◆ **MATERIAL FOR THIS TASK**
--*--

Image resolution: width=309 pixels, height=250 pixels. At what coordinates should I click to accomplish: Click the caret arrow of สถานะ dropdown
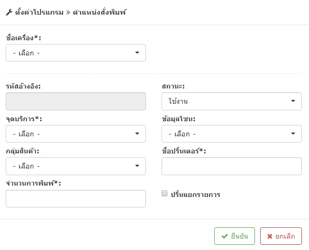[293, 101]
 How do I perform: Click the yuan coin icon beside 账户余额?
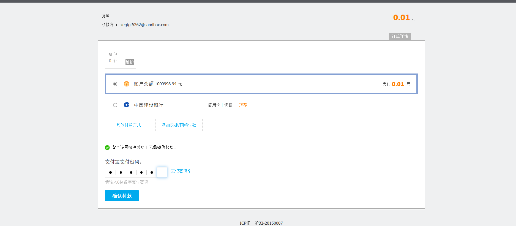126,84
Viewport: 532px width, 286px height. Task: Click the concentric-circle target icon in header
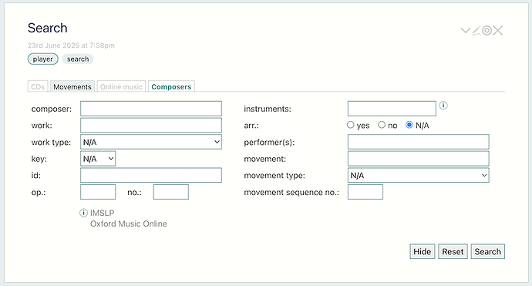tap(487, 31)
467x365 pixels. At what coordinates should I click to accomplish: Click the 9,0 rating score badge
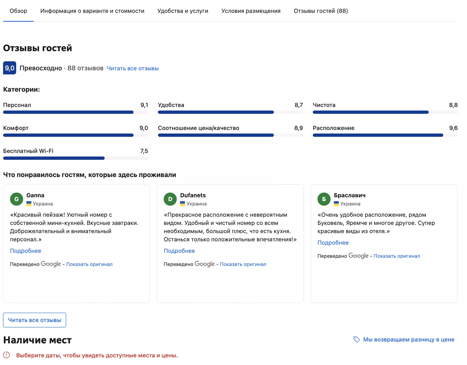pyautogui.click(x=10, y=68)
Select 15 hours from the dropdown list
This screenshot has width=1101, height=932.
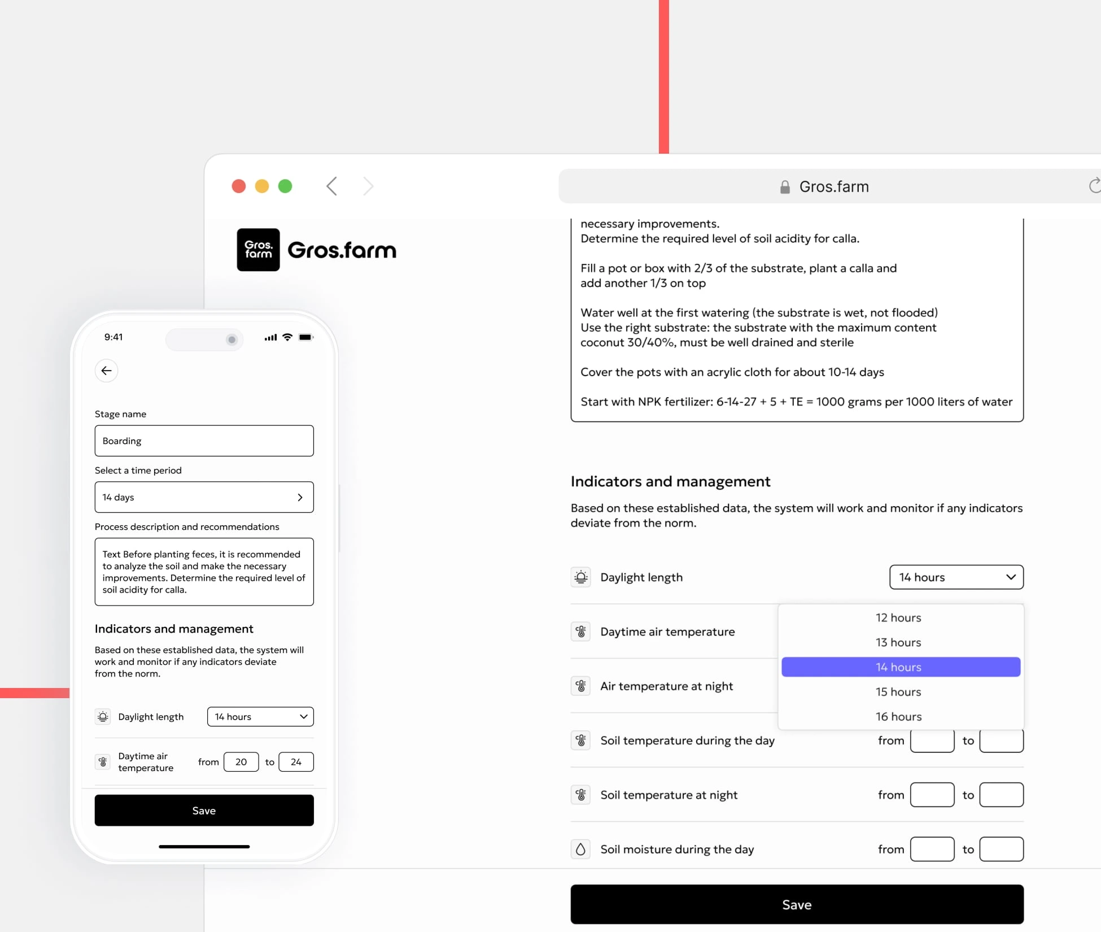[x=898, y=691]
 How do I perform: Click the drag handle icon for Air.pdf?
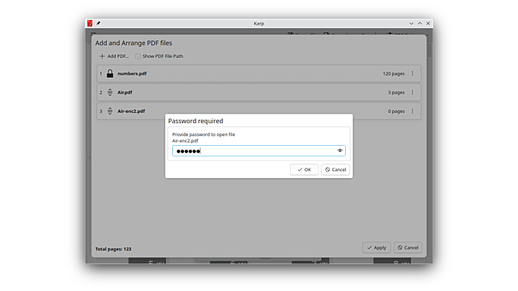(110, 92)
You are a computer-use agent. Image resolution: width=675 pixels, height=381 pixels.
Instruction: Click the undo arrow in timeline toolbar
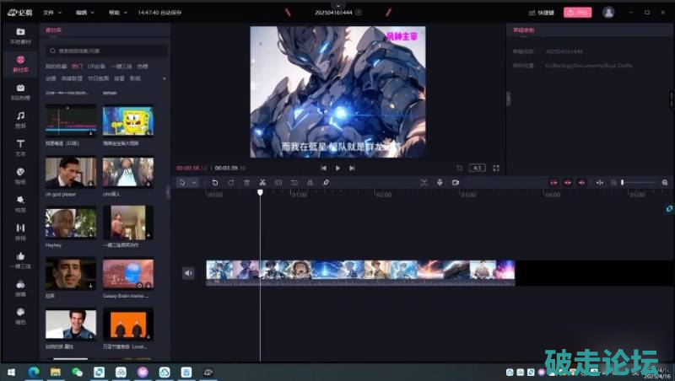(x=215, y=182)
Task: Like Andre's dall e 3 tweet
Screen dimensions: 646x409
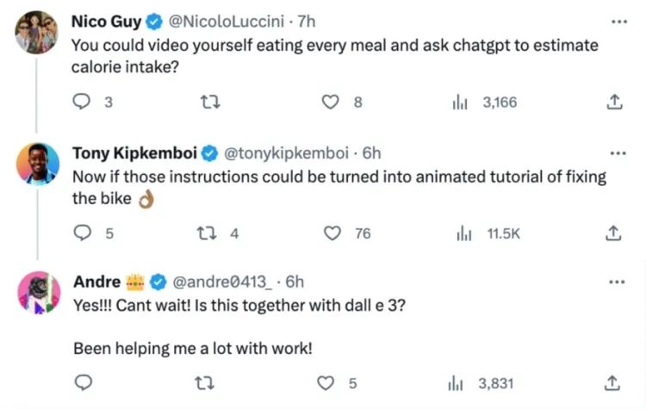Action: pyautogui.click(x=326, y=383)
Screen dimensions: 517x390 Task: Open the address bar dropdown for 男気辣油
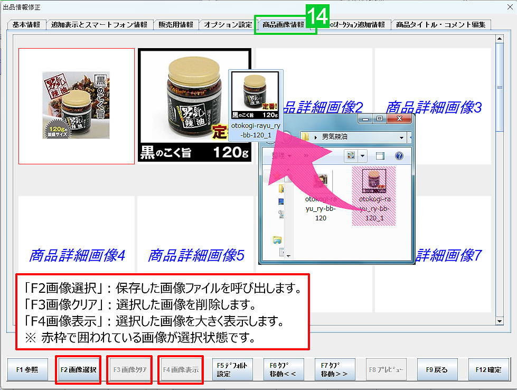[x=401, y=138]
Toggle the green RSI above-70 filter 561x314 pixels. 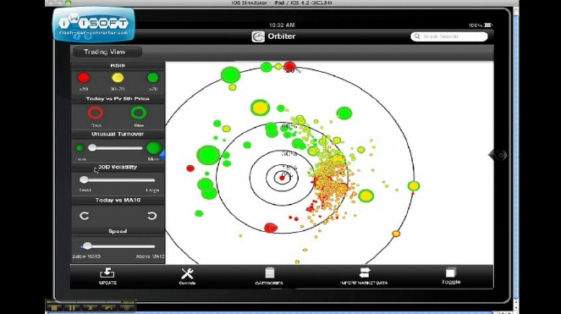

--*--

Please copy out all the data above in full, moving every coordinate in the answers by adding 116 to each number. Leave the pictures out.

◆ **ANSWER FOR THE TASK**
Image resolution: width=309 pixels, height=250 pixels. At what coordinates should I click to accomplish: Click the caret arrow of สถานะ dropdown
[409, 217]
 How do I perform: Click the yuan coin icon beside 账户余额?
242,200
Viewport: 532px width, 286px height. Task: Click the concentric-circle target icon in header
tap(603, 147)
467x365 pixels. At what coordinates should I click to accomplish: Click the 9,0 rating score badge
pyautogui.click(x=126, y=184)
Select 15 hours from the dropdown list
This screenshot has width=1101, height=932.
[x=1014, y=807]
 How do I perform: Click the drag handle icon for Air.pdf?
(226, 208)
You are a computer-use agent. Image resolution: width=675 pixels, height=381 pixels.
Instruction: Click the undo arrow in timeline toolbar
(x=331, y=298)
Task: Like Andre's dall e 3 tweet
Screen dimensions: 646x409
Action: pyautogui.click(x=442, y=499)
Screen dimensions: 517x390 Task: Open the address bar dropdown for 男気辣油
[x=517, y=254]
Toggle the green RSI above-70 filter 561x314 pixels. 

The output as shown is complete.